The 1000th prime (7919) requires passing through a pipeline of 1000 filters. That’s a lot of channel hops!
Memory Analysis
func memoryProfile(n int) {
var m runtime.MemStats
runtime.ReadMemStats(&m)
before := m.Alloc
primes := countingSieve(n)
runtime.ReadMemStats(&m)
after := m.Alloc
fmt.Printf("Found %d primes\n", len(primes))
fmt.Printf("Memory used: %.2f MB\n", float64(after-before)/(1024*1024))
fmt.Printf("Goroutines: %d\n", runtime.NumGoroutine())
}
Output (1000 primes):
Found 1000 primes
Memory used: 2.34 MB
Goroutines: 1002
Each goroutine + channel pair costs ~2KB. At scale, this adds up.
Testing Correctness
func TestSieveCorrectness(t *testing.T) {
tests := []struct {
n int
expected []int
}{
{5, []int{2, 3, 5, 7, 11}},
{10, []int{2, 3, 5, 7, 11, 13, 17, 19, 23, 29}},
}
for _, tt := range tests {
result := countingSieve(tt.n)
if !reflect.DeepEqual(result, tt.expected) {
t.Errorf("countingSieve(%d) = %v, want %v",
tt.n, result, tt.expected)
}
}
}
func TestSieveVsSequential(t *testing.T) {
n := 100
concurrent := countingSieve(n)
sequential := sequentialSieve(n)
if !reflect.DeepEqual(concurrent, sequential) {
t.Errorf("Concurrent and sequential sieves disagree")
}
}
Real-World Applications
- Cryptography: RSA key generation, primality testing
- Number Theory Research: Prime gaps, twin primes, Mersenne primes
- Educational: Teaching concurrency and algorithms
- Benchmarking: Stress-testing schedulers and channel performance
Common Pitfalls
- Unbounded goroutines: Creates performance problems at scale
- Unbuffered channels: Severe performance penalty
- No early termination: Pipeline runs forever if not carefully controlled
- Ignoring memory: Thousands of goroutines consume significant RAM
- Assuming speedup: Pipeline overhead often exceeds parallelism benefit
Best Practices
- Hybrid approaches: Combine concurrent and sequential as appropriate
- Buffer channels: Reduces blocking, improves throughput
- Limit pipeline depth: Use segmented or worker pool approaches for scale
- Benchmark realistically: Compare against optimized sequential code
- Know when not to use it: Pipeline is elegant, not always efficient
Conclusion
The concurrent Sieve of Eratosthenes is:
- Elegant: Beautiful demonstration of Go’s channel-based concurrency
- Educational: Perfect for learning pipelines and goroutine communication
- Impractical: Usually slower than sequential for actual prime generation
- Inspiring: Shows how to think about problems in terms of concurrent pipelines
Key lessons:
- Goroutine overhead is real: Thousands of goroutines have cost
- Channel communication isn’t free: Buffering helps, but there’s still overhead
- Elegance ≠ Performance: Beautiful code isn’t always fast code
- Hybrid is best: Combine concurrent and sequential techniques
The sieve teaches us that concurrency is a tool, not a goal.

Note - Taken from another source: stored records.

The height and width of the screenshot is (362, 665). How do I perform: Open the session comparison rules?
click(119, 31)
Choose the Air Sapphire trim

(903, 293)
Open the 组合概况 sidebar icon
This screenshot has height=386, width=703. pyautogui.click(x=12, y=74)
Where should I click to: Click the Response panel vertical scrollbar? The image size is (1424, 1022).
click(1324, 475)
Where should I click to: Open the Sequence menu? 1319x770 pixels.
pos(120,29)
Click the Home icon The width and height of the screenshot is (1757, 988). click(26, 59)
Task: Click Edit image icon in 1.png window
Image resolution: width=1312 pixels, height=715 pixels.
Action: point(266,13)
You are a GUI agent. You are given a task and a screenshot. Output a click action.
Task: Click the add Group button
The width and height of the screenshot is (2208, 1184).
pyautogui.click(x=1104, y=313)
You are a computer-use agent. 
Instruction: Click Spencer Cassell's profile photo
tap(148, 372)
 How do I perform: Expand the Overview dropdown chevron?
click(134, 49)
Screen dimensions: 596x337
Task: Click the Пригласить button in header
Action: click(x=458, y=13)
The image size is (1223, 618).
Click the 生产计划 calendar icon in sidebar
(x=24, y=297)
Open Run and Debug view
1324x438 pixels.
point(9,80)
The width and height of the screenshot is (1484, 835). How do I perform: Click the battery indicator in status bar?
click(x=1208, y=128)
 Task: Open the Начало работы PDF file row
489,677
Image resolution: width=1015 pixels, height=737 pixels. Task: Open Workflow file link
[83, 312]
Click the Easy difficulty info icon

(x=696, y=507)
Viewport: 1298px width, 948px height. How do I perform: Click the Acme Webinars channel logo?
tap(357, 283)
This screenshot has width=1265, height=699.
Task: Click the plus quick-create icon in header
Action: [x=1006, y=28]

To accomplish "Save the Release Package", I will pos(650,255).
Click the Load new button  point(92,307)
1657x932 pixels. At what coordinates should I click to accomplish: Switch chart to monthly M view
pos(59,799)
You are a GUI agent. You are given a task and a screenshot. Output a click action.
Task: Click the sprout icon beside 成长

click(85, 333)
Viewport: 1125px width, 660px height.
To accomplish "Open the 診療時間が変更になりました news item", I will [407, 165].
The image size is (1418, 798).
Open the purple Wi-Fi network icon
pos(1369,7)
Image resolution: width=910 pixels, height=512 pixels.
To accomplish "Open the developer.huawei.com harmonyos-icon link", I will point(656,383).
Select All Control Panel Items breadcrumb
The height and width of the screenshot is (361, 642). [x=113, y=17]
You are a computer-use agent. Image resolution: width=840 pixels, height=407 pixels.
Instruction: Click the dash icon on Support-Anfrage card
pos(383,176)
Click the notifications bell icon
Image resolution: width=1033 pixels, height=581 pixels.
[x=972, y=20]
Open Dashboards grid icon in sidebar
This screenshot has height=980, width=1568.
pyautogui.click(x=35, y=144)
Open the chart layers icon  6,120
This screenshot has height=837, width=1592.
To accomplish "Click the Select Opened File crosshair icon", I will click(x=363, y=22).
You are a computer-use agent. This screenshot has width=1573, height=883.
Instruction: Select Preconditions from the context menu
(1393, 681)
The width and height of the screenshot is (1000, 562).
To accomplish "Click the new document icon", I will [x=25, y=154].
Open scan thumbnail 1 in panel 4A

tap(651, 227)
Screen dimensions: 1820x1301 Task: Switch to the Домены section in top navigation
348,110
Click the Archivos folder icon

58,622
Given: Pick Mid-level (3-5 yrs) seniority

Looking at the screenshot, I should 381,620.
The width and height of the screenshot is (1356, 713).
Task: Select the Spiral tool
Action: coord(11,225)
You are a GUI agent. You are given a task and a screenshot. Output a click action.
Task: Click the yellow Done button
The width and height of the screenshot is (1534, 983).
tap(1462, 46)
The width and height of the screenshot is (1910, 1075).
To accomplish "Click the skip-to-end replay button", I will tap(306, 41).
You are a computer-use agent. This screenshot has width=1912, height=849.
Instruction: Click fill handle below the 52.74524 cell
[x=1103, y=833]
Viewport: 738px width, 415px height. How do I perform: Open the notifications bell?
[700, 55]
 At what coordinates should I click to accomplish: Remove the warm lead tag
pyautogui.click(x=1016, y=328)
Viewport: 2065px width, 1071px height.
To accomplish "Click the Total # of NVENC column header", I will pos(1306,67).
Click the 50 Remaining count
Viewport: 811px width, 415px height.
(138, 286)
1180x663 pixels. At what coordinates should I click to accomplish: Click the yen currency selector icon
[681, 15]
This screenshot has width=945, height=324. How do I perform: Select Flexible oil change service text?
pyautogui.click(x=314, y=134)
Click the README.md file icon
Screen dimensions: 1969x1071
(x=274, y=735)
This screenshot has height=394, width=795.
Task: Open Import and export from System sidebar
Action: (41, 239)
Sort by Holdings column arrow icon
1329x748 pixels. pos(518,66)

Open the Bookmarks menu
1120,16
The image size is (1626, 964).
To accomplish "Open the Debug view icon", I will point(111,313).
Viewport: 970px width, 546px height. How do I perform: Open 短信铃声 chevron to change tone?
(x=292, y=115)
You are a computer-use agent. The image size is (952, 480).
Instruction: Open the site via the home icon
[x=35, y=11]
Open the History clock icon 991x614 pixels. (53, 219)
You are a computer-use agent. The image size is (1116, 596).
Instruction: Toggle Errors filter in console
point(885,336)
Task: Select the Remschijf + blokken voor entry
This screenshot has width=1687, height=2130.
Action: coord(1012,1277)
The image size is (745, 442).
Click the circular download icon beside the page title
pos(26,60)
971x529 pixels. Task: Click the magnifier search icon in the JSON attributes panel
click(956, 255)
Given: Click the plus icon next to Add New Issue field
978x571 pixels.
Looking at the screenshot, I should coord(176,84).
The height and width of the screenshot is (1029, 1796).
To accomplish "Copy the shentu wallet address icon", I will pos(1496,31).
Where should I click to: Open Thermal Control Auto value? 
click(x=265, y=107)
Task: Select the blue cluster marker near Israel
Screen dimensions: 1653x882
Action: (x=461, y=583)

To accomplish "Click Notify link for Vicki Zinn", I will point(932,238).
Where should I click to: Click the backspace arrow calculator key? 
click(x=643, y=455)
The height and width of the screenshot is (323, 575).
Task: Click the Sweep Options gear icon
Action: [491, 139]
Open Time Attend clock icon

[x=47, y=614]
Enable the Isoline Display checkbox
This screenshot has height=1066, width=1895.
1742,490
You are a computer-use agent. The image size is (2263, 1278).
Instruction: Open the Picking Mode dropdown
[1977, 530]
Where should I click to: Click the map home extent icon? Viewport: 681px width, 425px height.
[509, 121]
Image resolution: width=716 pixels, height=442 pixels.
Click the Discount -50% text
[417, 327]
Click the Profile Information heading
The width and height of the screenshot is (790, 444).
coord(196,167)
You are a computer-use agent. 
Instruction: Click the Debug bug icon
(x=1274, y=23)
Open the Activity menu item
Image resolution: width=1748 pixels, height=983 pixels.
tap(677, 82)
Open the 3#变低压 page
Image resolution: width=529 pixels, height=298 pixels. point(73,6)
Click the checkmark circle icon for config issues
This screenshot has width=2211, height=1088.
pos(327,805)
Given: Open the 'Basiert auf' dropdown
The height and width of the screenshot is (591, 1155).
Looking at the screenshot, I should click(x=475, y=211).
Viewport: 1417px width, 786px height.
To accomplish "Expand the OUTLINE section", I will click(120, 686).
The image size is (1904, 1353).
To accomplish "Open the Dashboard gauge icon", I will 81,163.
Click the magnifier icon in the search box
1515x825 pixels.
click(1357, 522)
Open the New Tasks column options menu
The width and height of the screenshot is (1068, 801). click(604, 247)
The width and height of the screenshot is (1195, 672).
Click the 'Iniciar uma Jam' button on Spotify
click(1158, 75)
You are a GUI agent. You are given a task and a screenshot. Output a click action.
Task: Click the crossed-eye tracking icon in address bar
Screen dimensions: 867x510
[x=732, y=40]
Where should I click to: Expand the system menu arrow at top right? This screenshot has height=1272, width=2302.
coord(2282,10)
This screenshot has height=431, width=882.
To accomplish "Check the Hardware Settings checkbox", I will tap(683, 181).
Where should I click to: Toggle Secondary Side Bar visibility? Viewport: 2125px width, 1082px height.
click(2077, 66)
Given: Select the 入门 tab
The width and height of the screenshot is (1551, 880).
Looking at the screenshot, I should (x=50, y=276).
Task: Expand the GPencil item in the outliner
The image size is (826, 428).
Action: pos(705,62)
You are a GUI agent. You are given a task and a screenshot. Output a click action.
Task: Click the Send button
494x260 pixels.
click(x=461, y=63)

Use it where it makes sense, not just because you can.
For production prime generation, use:
- Sequential sieve for small ranges
- Segmented parallel sieve for large ranges
- Libraries (math/big for primality testing)
But for learning Go’s concurrency model? The pipeline sieve is pure gold.